Cashing in on the good times the previous summer, I had gotten a job as a final inspector of aircraft instruments in a plant newly set up in the Philadelphia area. In the late 1920s, this plant had been the largest manufacturer of radios in the world, and Atwater Kent owned and managed it. Kent took a dim view of the candidacy of Franklin D. Roosevelt in 1932 and announced to his employees that if Roosevelt won the election, he would close the plant and go out of business. The day after the election, he did exactly that, retaining only two secretaries out of thirteen thousand employees, to handle the paper work until he closed the doors permanently. The plant had remained idle until the government took it over and leased it to Eclipse Pioneer, manufacturer of aircraft instruments.
The work was tedious, but the pay was exceptional, sixty-five cents an hour. With the work days alternating from twelve to sixteen hours, I was soon at time and a half, then double time, and the last half of the week, triple time.
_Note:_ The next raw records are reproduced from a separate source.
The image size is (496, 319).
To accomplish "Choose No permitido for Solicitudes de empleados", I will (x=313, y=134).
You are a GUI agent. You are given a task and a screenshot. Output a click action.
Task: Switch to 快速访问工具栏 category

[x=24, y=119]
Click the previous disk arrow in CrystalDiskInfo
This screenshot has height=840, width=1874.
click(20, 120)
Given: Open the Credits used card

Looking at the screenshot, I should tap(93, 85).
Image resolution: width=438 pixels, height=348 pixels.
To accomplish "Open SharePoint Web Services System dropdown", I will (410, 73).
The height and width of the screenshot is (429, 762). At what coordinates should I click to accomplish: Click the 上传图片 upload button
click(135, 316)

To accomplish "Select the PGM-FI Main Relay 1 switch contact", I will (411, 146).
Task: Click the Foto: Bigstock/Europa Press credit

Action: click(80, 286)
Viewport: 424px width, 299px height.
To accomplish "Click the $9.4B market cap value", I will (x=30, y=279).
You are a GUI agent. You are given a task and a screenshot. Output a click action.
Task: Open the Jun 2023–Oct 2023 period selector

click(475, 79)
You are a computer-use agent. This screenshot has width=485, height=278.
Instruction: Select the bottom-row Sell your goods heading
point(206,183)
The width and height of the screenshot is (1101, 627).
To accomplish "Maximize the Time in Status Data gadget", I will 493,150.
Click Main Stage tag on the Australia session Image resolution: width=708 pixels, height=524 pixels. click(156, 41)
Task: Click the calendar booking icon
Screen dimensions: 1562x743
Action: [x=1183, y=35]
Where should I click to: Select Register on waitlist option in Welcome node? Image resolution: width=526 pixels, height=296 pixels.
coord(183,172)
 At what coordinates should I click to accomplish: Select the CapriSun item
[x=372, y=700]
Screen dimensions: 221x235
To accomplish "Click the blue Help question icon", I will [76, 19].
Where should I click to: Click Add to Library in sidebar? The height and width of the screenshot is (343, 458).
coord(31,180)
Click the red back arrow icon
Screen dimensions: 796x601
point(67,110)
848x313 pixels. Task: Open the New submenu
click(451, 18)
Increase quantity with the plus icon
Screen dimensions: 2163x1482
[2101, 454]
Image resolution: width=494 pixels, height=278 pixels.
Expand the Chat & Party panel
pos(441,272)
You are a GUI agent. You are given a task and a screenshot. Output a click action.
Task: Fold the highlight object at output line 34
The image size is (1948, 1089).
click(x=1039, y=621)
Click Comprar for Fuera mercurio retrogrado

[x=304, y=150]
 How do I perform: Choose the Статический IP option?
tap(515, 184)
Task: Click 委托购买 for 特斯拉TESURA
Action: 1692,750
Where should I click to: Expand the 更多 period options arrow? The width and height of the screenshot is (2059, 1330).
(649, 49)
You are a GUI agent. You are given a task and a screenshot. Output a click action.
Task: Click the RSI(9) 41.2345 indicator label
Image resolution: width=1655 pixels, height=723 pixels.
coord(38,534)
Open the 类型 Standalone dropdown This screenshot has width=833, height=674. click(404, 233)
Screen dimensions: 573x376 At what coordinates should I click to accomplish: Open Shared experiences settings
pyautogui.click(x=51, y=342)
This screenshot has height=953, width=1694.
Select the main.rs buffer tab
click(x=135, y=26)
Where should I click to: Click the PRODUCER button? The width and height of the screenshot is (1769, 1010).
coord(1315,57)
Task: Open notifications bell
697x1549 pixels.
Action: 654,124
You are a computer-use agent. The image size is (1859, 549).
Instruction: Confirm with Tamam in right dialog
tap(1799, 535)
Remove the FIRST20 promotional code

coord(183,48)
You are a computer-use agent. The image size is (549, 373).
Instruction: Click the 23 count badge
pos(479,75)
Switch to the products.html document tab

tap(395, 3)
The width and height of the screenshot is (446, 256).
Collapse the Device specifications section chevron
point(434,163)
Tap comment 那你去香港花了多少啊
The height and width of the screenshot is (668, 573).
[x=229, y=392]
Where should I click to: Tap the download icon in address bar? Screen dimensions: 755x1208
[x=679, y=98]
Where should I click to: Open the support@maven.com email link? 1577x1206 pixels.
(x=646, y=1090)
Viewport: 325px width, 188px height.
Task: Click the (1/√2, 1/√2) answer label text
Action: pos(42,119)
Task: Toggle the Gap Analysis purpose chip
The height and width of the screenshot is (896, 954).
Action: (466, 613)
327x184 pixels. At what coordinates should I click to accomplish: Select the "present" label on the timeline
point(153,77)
Sunday being a day of rest, I only worked eight hours. By the end of the summer I had over one thousand dollars in the bank and the prospect of an actual job.
Climbing the steps from the locker room, I entered the marble halls of the engineering building at the University of Pennsylvania, and proceeded to the interview room. I sensed that this was a critical moment in my life. I stopped at the door and looked at my watch: one thirty exactly, engineering students are nothing if not precise. I straightened my tie one last time and knocked. A very faint voice answered, "Come in." I was on my way.